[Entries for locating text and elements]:
* * *

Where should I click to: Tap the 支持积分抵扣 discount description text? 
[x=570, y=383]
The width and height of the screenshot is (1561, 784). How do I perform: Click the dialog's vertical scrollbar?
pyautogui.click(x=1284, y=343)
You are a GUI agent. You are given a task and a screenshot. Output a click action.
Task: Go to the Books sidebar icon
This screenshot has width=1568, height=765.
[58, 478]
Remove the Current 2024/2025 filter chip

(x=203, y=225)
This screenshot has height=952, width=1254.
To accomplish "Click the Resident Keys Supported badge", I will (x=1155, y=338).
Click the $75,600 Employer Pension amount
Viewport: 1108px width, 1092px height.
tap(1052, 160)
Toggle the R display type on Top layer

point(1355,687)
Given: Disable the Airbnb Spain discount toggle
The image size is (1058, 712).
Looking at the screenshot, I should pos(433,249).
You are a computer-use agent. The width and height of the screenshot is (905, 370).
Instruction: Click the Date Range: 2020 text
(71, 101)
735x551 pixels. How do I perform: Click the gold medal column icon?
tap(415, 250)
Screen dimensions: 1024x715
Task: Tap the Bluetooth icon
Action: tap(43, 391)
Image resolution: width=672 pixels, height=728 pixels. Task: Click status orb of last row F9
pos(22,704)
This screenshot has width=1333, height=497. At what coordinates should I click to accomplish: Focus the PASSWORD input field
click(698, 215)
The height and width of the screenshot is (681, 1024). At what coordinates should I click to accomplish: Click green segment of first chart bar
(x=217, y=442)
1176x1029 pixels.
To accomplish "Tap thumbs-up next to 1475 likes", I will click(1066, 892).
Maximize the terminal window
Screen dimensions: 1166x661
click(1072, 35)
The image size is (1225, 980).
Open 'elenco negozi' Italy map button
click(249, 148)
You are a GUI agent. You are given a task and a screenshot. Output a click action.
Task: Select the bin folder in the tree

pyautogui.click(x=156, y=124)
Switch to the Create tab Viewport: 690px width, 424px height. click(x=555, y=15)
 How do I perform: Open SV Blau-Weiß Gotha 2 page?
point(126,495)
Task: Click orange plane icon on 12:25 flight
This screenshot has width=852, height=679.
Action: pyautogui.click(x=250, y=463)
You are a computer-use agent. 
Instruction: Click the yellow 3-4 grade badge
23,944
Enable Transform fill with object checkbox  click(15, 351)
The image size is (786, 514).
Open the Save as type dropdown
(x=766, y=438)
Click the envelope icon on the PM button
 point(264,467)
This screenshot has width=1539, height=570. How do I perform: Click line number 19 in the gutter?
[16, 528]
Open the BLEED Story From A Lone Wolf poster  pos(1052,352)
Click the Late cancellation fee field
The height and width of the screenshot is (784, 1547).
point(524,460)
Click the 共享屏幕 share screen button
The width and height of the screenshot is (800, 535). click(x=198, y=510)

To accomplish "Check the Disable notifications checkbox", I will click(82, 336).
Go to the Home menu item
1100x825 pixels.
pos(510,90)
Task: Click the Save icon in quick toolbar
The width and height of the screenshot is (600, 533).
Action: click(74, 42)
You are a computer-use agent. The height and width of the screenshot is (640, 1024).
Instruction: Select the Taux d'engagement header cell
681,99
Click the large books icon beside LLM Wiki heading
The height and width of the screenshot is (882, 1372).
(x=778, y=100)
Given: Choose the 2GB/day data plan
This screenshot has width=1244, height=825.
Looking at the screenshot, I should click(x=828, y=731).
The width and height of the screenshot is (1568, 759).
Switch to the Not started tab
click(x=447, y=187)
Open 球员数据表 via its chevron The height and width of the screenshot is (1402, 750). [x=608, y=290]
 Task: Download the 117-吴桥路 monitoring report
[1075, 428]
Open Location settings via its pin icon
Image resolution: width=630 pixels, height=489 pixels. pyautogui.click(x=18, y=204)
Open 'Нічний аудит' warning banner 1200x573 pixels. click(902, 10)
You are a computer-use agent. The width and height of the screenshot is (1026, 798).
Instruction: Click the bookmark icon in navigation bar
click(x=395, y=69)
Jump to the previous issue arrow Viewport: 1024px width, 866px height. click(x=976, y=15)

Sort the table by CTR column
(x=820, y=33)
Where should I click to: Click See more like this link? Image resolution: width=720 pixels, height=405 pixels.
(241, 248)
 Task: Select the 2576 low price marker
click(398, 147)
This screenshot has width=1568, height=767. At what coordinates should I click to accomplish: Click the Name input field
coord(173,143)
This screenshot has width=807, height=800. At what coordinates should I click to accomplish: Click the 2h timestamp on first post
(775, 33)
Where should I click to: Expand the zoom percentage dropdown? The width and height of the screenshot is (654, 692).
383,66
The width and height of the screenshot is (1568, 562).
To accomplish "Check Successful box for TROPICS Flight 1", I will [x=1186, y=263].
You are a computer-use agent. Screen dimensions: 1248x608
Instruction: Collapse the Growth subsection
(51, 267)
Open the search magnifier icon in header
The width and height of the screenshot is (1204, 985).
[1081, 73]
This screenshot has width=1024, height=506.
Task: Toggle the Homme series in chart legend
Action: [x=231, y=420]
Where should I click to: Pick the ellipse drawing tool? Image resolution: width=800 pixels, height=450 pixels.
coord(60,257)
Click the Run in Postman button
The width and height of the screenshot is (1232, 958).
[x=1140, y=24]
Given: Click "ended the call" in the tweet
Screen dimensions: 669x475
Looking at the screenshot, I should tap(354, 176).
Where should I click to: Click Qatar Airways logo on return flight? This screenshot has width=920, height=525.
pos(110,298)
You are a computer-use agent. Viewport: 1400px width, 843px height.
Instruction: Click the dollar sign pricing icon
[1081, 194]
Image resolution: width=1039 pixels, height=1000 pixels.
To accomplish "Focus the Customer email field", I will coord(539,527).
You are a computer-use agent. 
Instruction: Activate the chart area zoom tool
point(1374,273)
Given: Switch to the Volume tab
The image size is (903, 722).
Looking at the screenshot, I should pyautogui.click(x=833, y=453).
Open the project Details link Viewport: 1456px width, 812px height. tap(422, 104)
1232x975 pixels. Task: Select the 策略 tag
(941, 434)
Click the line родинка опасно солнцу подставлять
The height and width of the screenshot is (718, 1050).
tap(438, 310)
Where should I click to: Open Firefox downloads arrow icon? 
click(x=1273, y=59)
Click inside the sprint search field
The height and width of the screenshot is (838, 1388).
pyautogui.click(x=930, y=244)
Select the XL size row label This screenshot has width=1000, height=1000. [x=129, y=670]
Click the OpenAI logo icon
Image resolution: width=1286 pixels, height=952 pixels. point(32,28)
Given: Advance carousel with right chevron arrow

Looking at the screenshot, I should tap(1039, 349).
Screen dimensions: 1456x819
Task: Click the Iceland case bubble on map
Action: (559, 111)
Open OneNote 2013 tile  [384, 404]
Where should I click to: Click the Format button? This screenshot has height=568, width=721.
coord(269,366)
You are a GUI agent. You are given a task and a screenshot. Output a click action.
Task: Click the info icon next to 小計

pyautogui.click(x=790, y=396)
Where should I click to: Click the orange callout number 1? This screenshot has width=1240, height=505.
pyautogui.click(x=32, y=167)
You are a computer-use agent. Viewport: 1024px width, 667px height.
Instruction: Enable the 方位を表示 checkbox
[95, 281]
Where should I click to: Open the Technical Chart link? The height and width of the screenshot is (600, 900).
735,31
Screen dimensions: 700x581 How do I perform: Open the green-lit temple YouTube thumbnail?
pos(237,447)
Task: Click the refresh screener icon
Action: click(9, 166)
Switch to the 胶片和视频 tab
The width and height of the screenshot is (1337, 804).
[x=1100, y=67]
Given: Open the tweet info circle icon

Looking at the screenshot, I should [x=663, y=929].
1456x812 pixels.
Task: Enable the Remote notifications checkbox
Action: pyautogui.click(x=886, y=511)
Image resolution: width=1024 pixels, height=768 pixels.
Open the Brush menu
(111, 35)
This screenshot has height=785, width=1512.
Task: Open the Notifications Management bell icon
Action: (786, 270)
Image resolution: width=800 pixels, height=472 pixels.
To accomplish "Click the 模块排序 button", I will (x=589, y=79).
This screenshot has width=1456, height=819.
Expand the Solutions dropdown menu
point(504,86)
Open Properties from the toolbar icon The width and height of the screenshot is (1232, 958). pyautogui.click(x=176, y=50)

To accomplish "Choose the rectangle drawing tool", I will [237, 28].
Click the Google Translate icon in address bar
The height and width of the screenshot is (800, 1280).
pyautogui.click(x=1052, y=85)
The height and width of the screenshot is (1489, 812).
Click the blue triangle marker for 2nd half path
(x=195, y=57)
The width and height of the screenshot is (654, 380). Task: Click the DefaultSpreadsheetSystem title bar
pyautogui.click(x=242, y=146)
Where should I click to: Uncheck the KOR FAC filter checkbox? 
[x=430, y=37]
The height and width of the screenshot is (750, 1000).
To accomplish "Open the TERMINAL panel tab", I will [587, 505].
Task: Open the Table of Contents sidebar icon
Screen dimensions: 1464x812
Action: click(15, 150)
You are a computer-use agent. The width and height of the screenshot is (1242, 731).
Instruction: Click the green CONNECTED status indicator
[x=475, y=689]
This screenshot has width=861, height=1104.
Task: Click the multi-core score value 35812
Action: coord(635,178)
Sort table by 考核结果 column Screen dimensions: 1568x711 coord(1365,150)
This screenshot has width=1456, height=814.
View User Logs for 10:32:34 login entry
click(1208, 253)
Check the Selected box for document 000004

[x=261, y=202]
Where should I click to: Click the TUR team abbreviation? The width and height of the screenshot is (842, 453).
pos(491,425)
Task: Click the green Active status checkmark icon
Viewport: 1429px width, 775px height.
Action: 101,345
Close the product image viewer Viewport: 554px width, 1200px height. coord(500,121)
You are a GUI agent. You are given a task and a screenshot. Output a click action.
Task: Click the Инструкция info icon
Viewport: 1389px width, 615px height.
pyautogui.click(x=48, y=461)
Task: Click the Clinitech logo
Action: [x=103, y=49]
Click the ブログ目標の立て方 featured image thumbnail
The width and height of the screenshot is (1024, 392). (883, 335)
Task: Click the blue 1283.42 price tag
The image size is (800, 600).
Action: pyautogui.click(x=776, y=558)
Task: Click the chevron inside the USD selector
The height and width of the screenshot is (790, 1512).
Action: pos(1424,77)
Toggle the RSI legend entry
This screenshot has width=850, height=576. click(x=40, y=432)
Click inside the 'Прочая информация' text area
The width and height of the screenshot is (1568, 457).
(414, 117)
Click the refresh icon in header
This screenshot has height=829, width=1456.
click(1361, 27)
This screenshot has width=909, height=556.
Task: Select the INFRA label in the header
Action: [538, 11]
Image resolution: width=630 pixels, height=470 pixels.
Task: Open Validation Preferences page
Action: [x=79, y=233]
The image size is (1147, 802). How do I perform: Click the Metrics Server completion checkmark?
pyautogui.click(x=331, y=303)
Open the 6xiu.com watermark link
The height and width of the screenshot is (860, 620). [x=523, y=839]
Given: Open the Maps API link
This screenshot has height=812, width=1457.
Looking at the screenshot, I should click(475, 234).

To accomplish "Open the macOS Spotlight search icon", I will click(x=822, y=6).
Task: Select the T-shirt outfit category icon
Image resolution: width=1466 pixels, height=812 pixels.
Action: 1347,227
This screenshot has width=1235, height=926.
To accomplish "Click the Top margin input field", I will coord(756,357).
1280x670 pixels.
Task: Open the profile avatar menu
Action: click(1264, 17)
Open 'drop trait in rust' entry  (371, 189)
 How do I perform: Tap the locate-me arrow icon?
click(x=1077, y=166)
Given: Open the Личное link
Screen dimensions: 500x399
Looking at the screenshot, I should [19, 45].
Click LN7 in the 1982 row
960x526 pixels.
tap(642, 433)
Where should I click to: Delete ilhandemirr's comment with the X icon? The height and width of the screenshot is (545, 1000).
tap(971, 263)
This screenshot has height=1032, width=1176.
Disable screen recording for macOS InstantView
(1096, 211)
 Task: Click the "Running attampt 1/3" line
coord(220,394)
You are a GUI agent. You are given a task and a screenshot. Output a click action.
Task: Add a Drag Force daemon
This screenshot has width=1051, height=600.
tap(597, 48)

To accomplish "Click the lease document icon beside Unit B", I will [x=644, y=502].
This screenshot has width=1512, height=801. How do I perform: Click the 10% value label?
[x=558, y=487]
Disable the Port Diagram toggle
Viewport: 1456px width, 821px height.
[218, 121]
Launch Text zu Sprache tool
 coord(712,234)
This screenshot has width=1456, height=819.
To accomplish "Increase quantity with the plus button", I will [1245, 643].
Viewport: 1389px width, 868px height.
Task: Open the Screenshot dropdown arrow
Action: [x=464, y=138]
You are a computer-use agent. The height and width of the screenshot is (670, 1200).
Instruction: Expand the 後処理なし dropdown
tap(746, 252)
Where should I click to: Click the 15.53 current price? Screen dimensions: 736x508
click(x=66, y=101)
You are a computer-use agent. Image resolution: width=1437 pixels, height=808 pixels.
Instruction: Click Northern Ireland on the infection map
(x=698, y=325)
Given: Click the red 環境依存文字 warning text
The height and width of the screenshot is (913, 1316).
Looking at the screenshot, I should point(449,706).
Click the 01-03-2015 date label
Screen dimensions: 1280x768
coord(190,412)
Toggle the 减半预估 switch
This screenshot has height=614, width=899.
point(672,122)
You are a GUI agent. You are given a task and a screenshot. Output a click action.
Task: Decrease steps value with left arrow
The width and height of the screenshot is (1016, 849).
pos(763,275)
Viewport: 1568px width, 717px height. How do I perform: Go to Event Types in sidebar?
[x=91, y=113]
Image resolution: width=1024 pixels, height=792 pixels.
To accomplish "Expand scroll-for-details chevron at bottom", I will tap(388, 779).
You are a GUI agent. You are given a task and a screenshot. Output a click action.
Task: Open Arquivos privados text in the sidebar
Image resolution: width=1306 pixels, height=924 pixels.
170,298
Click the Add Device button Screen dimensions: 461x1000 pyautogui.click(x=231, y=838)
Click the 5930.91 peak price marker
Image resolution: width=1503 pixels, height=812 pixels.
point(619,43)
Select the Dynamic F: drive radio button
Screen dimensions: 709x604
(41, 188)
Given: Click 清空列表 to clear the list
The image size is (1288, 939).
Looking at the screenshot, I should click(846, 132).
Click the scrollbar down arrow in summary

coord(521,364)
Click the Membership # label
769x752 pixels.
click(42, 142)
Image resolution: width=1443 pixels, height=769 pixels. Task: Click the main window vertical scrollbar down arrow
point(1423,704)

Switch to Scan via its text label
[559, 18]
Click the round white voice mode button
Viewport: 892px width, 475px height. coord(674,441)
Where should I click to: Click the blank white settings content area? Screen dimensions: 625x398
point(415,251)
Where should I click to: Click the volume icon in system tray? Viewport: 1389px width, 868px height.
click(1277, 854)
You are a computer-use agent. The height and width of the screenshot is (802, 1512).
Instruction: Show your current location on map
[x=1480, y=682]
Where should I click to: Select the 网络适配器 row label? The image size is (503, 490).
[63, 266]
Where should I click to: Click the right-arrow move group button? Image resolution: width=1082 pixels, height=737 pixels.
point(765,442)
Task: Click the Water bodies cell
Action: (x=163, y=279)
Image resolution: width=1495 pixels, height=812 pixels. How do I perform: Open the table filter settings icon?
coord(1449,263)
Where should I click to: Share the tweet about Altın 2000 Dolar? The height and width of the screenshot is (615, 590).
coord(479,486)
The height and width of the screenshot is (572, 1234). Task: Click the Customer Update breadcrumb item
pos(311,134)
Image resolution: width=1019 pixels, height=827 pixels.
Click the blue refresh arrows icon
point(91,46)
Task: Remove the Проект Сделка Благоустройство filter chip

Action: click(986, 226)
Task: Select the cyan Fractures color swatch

* * *

[REQUIREMENT]:
Please restate the entries from the start through the line containing "pyautogui.click(x=1284, y=343)", both ends included, with every coordinate in the answers scaled by 0.35 and rounded to whole numbers, halves rounded up. Leave all other text in these lines unchanged.

[COMPLETED EXERCISE]:
Where should I click to: Tap the 支持积分抵扣 discount description text? 
[x=200, y=134]
The width and height of the screenshot is (1561, 784). How do I perform: Click the dialog's vertical scrollbar?
pyautogui.click(x=449, y=120)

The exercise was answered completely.